It is a general homily with no real intention to stop hatred or violence

Written by Milind Murugkar |
July 8, 2021 8:02:02 pm
RSS chief Mohan Bhagwat (File Photo)

Should we find solace in Mohan Bhagwat’s new definition of “true Hindus” and Hindutva? Those who support lynching or ask Muslims to leave India are not true Hindus, according to this definition. This statement could be welcomed but for some uncomfortable facts.

The phenomenon of mob lynching of Muslims began as a pattern post-May 2014. This also saw increasing diatribes against Muslims on social media which continues even today. Hindus and Muslims have had a complex relationship. There are areas of beautiful syncretism and of tension and conflict and extreme prejudice. But with the regime change in 2014, the top leadership of the BJP-RSS appeared to signal approval for the wild and indecent expression of these prejudices. And then all hell broke loose. Physical violence was then inevitable.

The problem with the RSS chief’s statement is that the RSS never distanced itself from, let alone condemn, such signals. For example, it was silent when the Prime Minister looked the other away when a member of his cabinet felicitated convicts in a lynching case. The RSS felt no need to condemn the obnoxious statement of another central cabinet minister after Mohammad Akhlaq’s lynching. It never expressed its disapproval of the fact that the Prime Minister follows some hate-mongers on his Twitter account. Against this backdrop, one cannot but conclude that Bhagwat’s recent statement could be a mere tactic. It is a general homily with no real intention to stop hatred or violence.

But it is not only the silence of BJP and RSS leaders that should worry anyone who cares about the basic norms of decency in public life. One rarely sees a protest by anyone from among the millions of RSS sympathisers and swayamsevaks, when a lynching happens or a communal statement is issued by a Hindutva leader.

Thousands and thousands of socially-minded Hindus continue to be drawn towards RSS’s social work. Some devote a significant part of their life to work in remote areas. During one-on-one conversations, many of them would refuse to endorse violence or communal statements. And they are not being dishonest. Why then don’t they speak out against it? Not even a remark of disapproval or distancing on Facebook or Twitter? Why can’t they afford to do that?

» **DATASET SECTION**:
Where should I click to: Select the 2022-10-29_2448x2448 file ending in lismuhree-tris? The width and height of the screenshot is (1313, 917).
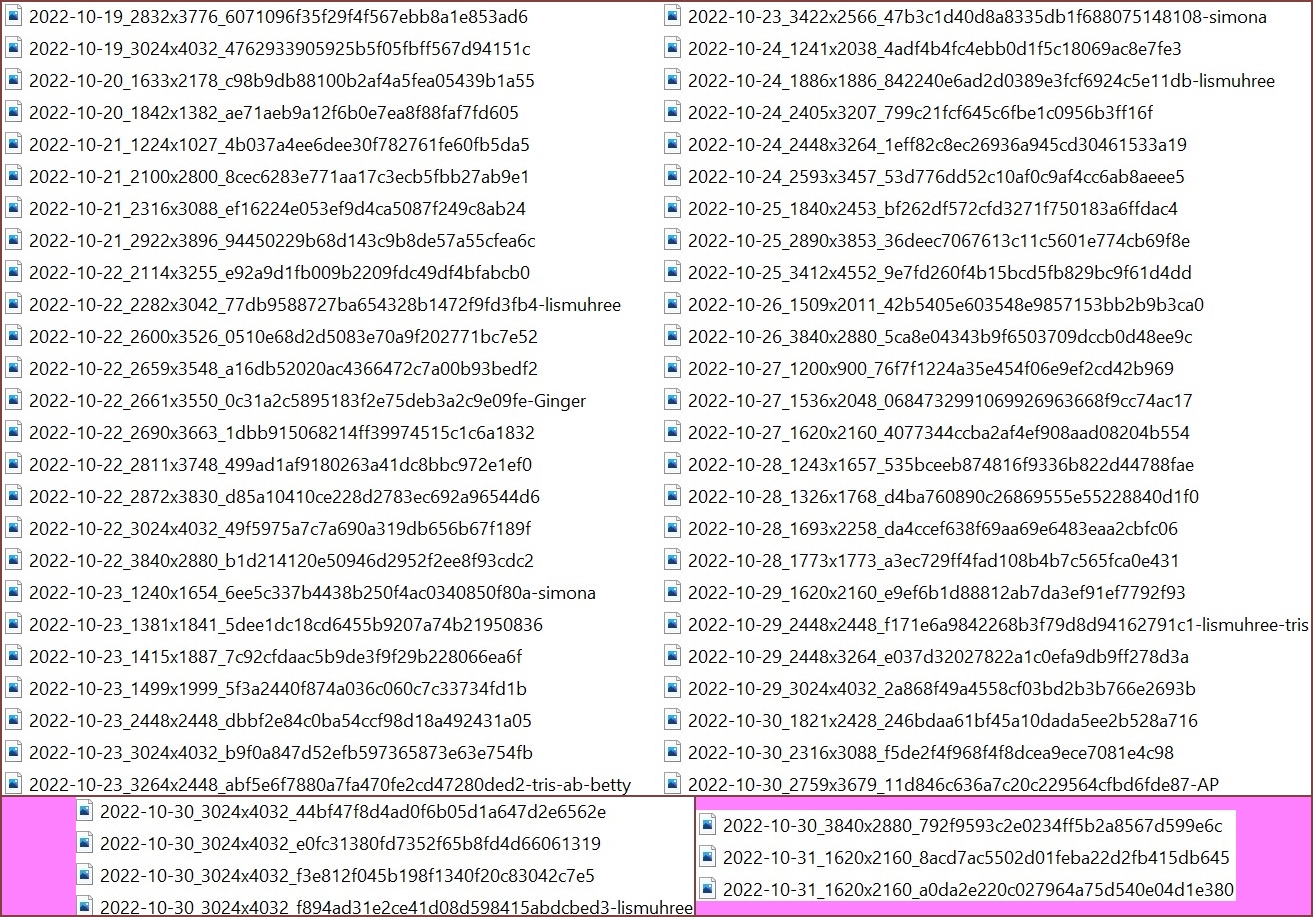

» **GIVEN INSTRUCTION**: Repeat the passage from the op-ed that begins at "Thousands and thousands" and stops after "to do that?". You won't need the listing.

» **WRITTEN RESPONSE**:
Thousands and thousands of socially-minded Hindus continue to be drawn towards RSS’s social work. Some devote a significant part of their life to work in remote areas. During one-on-one conversations, many of them would refuse to endorse violence or communal statements. And they are not being dishonest. Why then don’t they speak out against it? Not even a remark of disapproval or distancing on Facebook or Twitter? Why can’t they afford to do that?